**EXTRACT**
BEGIN

W3C home > Mailing lists > Public > public-appformats@w3.org > August 2006

Re: XBL in CSS

From: Andrew Fedoniouk <news@terrainformatica.com>
Date: Thu, 17 Aug 2006 18:20:23 -0700
Message-ID: <000901c6c264$7afb8560$db02000a@internal.toppro.net>
To: <www-style@w3.org>, <public-appformats@w3.org>, "Anne van Kesteren" <annevk@opera.com>

----- Original Message ----- 
From: "Anne van Kesteren" <annevk@opera.com>
To: <www-style@w3.org>; <public-appformats@w3.org>
Sent: Thursday, August 17, 2006 2:48 PM
Subject: Re: XBL in CSS

| On Thu, 17 Aug 2006 14:44:15 -0700, Bert Bos <bert@w3.org> wrote:
| >> My proposal would be to put the 'binding' property in the XBL
| >> specification, rather than in the CSS specifications, thus making it
| >> only a requirement if you implement XBL.
| >
| > It doesn't matter what spec you put it in, it's still in CSS. (It's also
| > not very user-friendly to put a part of CSS in a spec that is published
| > by another WG than the CSS WG, but we can maybe solve that with a good
| > catalog of properties.)

END

**WRITTEN EXERCISE**
Could you continue the XBL-in-CSS email above from the point where it stops?

**RECORDS SUPPLIED**
BEGIN

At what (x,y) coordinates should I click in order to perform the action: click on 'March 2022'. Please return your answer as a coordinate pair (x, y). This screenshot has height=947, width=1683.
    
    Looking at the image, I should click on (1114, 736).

END
BEGIN

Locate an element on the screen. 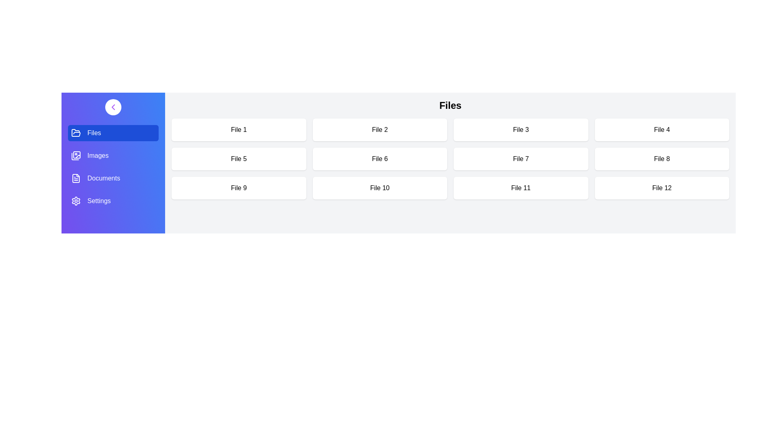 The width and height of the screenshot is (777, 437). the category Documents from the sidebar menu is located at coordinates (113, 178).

END

**WRITTEN RESPONSE**
| >
| > Sure, there can be profiles of CSS. Printers don't do :hover and they
| > won't do XBL either. But the general principle is that an
| > implementation on a platform that could do feature X, *should* do
| > feature X. Optional features aren't good.
| FWIW, you need XBL for the property to be useful. It makes no sense for a  
| UA to support binding while not supporting XBL so it kind of makes sense  
| to have it in the XBL specification, imho. Of course, having an overview  
| of all CSS properties (and other stuff like selectors etc.) including the  
| necessary pointers would be quite useful.

"you need XBL for the property to be useful" - but why?

binding (linking) can establish link between DOM element and some object
in ECMAScript providing implementation of event handlers.

Or is this task left for the 'behaviour' attribute?

Andrew Fedoniouk.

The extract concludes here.